En determinadas actividades, la nueva categoría puede determinarse a partir del monto de las compras y gastos, incrementado en un 20% para actividades de locación, prestación de servicios y ejecución de obras, o en un 30% cuando se trate de venta de cosas muebles.
Los contribuyentes que sean recategorizados de oficio recibirán una notificación en su Domicilio Fiscal Electrónico dentro de los primeros 10 días hábiles administrativos posteriores al cierre del período establecido para la recategorización.
A partir de esa comunicación, tendrán 15 días para presentar un recurso de apelación si consideran que la decisión de ARCA no corresponde. Si no realizan la presentación dentro de ese plazo, quedarán encuadrados automáticamente en la categoría determinada por el organismo.
La recategorización de oficio también puede generar diferencias en los pagos. Si el contribuyente pasa a una categoría superior después de que ya venció el pago correspondiente, deberá abonar la diferencia entre el monto pagado y el que correspondía según la nueva categoría, junto con los intereses generados.
Por ejemplo, si una persona estaba inscripta en la categoría A y ARCA determina que debe estar en la categoría B, deberá pagar la diferencia correspondiente al impuesto integrado y, cuando corresponda, a los aportes jubilatorios y de obra social. Si el vencimiento había operado el día 20 y la diferencia se abona el día 25, se generarán intereses por esos cinco días de demora.
Además, la recategorización de oficio puede derivar en una multa equivalente al 50% del componente impositivo y previsional de la cuota que debería haber abonado el contribuyente según la categoría asignada. La aplicación de esta sanción, de acuerdo con lo señalado por especialistas, no es habitual.

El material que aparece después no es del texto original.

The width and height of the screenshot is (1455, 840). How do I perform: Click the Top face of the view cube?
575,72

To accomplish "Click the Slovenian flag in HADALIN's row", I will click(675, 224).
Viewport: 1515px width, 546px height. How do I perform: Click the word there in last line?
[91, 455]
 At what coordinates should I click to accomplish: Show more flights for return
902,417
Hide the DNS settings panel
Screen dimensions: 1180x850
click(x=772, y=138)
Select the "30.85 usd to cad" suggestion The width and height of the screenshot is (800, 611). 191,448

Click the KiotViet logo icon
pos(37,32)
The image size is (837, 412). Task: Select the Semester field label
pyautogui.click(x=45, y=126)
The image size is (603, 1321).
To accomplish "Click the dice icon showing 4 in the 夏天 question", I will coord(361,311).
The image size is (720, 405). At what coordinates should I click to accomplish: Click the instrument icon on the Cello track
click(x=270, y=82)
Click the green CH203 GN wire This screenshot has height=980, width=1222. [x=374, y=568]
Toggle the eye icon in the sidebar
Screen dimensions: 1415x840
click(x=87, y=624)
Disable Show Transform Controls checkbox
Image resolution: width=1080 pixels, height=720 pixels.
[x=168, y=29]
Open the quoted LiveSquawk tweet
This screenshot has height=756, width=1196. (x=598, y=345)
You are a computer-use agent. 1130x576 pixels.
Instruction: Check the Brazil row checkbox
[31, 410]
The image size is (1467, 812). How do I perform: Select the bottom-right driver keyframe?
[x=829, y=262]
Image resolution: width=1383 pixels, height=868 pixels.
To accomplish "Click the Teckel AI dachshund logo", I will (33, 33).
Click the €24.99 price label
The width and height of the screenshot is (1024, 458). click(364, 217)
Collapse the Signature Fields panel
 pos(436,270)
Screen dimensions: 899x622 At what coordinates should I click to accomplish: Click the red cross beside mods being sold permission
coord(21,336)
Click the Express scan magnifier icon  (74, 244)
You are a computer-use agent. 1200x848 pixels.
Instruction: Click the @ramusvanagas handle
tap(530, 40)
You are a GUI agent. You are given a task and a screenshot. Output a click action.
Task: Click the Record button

El contribuyente tiene derecho a apelar la decisión y expresar su disconformidad. Una vez que la resolución administrativa queda confirmada, la recategorización de oficio produce efectos para cada semestre: de enero a junio y de julio a diciembre, con aplicación a partir de los períodos de devengamiento correspondientes a agosto y febrero.
Además de los controles sobre la categoría, existen situaciones que pueden provocar la exclusión del régimen simplificado.
Uno de los motivos es superar, durante los últimos 12 meses, el límite máximo de ingresos brutos permitido para permanecer en el monotributo, establecido en $108.357.084,05.
También puede producirse la exclusión cuando la superficie o el monto de los alquileres devengados supera los máximos correspondientes a la categoría K, o cuando una persona adquiere bienes o realiza gastos personales cuyo valor resulta incompatible con los ingresos declarados y no puede justificar su procedencia.
Otro de los motivos es registrar depósitos bancarios que excedan el límite de ingresos brutos anuales correspondiente a la categoría en la que se encuentra inscripto el contribuyente.
ARCA también puede considerar causal de exclusión que las compras, ventas o prestaciones vinculadas con la actividad no estén respaldadas mediante facturas u otros comprobantes equivalentes.
La realización de importaciones de bienes o servicios destinados a su comercialización durante los últimos 12 meses constituye otra de las situaciones contempladas.
Asimismo, pueden quedar fuera del régimen quienes desarrollen más de tres actividades simultáneas o tengan más de tres unidades de explotación.
Por último, también constituye una causal de exclusión la incorporación al Registro Público de Empleadores con Sanciones Laborales (REPSAL).